# holt
> A carefully crafted **adaptive radix tree** for path-shaped metadata.
`holt` is an embedded Rust library for storing **hierarchical
keys** — file paths, S3 object names, multi-tenant namespaces,
time-bucketed identifiers — with sub-microsecond lookups, per-blob
concurrency, and crash-safe persistence.
It targets workloads where:
- Keys are **hierarchical / path-shaped** (so prefix compression pays).
- The dominant access is **point lookup + prefix range scan**.

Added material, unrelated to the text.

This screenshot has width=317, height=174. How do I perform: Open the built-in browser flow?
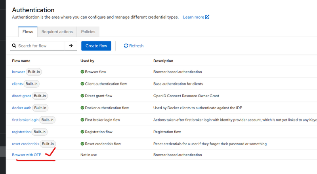(18, 72)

- Concurrency is **high** (many readers + writers across disjoint
subtrees).
- Latency is **micro-critical** — no LSM compaction stalls, no
single-writer locks.
It is **not** a general-purpose KV store; if you need full-text or
vector similarity, reach for the right tool. For this shape, holt
should beat LMDB / RocksDB / SQLite on its target workload.
## When to reach for holt
| LMDB | B+tree | mmap | Single-writer MVCC | Battle-tested; page chasing for short hot keys. |
| RocksDB | LSM | SST + WAL | MVCC | Compaction stalls; large hot dataset is RAM-heavy. |
| SQLite | B-tree | File | Single writer | Convenient, but writer is the bottleneck under load. |
| Sled | Hybrid LSM | Log-structured | Lock-free | Rust-native, largely unmaintained. |
| **holt** | **Adaptive Radix Tree** | **512 KB blobs** | **Per-blob 3-mode latch** | **Path compression + lookup is O(key.len)** |
ART's lookup cost is `O(key.len)`, not `O(log N)`. For short hot keys
(< 64 bytes), that beats any tree-based competitor. The per-blob
HybridLatch lets N readers traverse disjoint subtrees in parallel
without coordinating.
## Project status
**v0.1 in active development.** The algorithm core (insert / lookup /
erase / rename / range / txn / compact + multi-blob crossings),
persistent backend, physiological WAL with batched transactions,
and the stateful `Tree::range` iterator (prefix anchoring +
`start_after` + S3 delimiter) are all landed. 202 tests (unit +
property-based + crash-and-replay) pass on Ubuntu + macOS CI.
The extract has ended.